GEOLOGY AND GROUNDWATER ORIGINS

Warwick Willmott

Tamborine Mountain is carved on a number of horizontal flows of basalt lava which were erupted from the old Tweed Volcano, centered over Mount Warning in NSW, about 23 million years ago. Its plateau surface is a remnant of the northern flank of the volcano, isolated by gradual erosion of Canungra Creek and the Coomera River. The same surface can still be seen on the Beechmont Plateau and the Darlington Range to the south.

Erosion of the Tweed Volcano

The first and lowermost basalt flows, the Albert Basalt , actually came from the Focal Peak

Volcano centered near Mount Barney to the west, but they have been identified only beneath the southern end of the plateau. The remainder, the Beechmont Basalt , came from the Tweed

Volcano, and several sub-units have been identified. Unit A consists of at least 10 thin flows with some inter-bedded sediments. Unit B, the Cameron Falls Member , is a single massive flow about 20m thick which gives the cliff line at Cameron Falls and Witches Falls. Unit C consists of four or five thin flows, while Unit D, the Eagle Heights Member , is another single massive flow about 25m thick. This gives the major upper cliff line and scarp which bounds most of the plateau surface. Unit E consists of three or four weathered flows outcropping in places on the plateau surface. The lower units are absent or thin out on the eastern side of the mountain where they abut hills of underlying older rocks.

The thin flows of Units A and C are relatively strongly fractured and contain zones of gas bubbles, particularly near their tops. They are less resistant to weathering, and are responsible for the benches on the sides of the mountain.

Rain falling on the plateau surface gradually seeps into the ground and saturates the underlying rocks. The level beneath which the rocks are saturated is called the water table, and this rises and falls depending on the seasonal rainfall.

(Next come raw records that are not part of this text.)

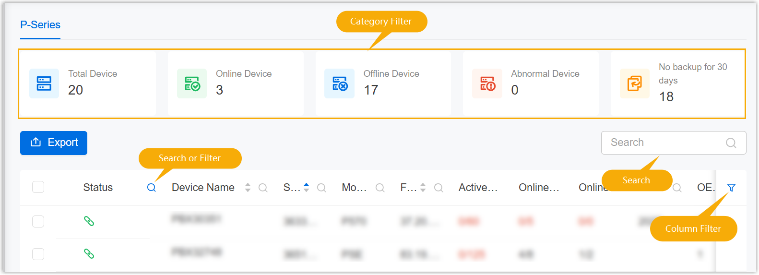The image size is (759, 275).
Task: Toggle sort arrows on the S… column
Action: (x=306, y=187)
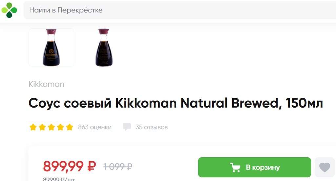The width and height of the screenshot is (336, 181).
Task: Click the Perekrestok green clover logo
Action: tap(9, 10)
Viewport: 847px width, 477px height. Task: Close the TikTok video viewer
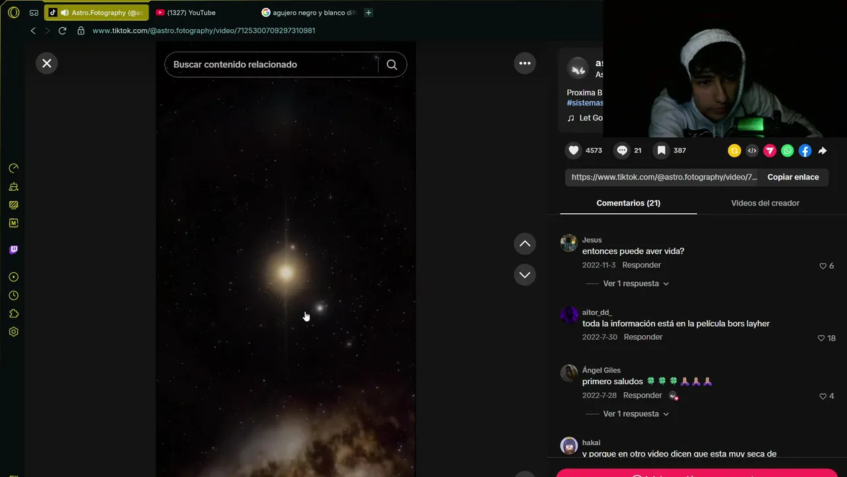coord(46,63)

Just because the rock is saturated does not mean water can be pumped from it. Much water is held in tiny pores or fractures and cannot be extracted at a practical rate. However, where there are permeable zones, such as in highly fracture lavas, or ones with numerous gas bubbles, water can often be pumped out in usable amounts.

The important controls on groundwater on the mountain are the horizontal lavas, and the highly fractured or gas-bubble rich ones of Units A and C. The later appear to be permeable, and to be directing groundwater laterally outwards to the benches of the mountain, where it forms spring zones. These springs wax and wane depending on fluctuations in the pressure head above them resulting from seasonal changes in the height of the water table. The better bores on the mountain are probably tapping these horizontal permeable layers, although deeper ones may have intersected horizontal permeable zones between the Albert and

Beechmont Basalts, and at the junction of the basalt sequence with the underlying rocks. The thick massive flows of Units B and D are unlikely to be good producers, but localized fracture zones in them may allow extraction of small volumes in places.

The older rocks beneath the basalts have little influence on the mountain’s groundwater resources. On the east the Neranleigh-Fernvale beds, originally deep-water marine sediments that have been hardened, compressed and steeply inclined to ‘meta-sediments’, are capable of giving only very small volumes from localised fracture zones. The thick rhyolite lava flows of the Chillingham Volcanics beneath the centre of the mountain are in a similar situation. The river sandstones of the Woogaroo Sub Group on the western side are more porous, but distinct permeable zones have not been identified. Around the base of the mountain shallow bores from localized zones produce some slightly saltier water, but this is a separate story.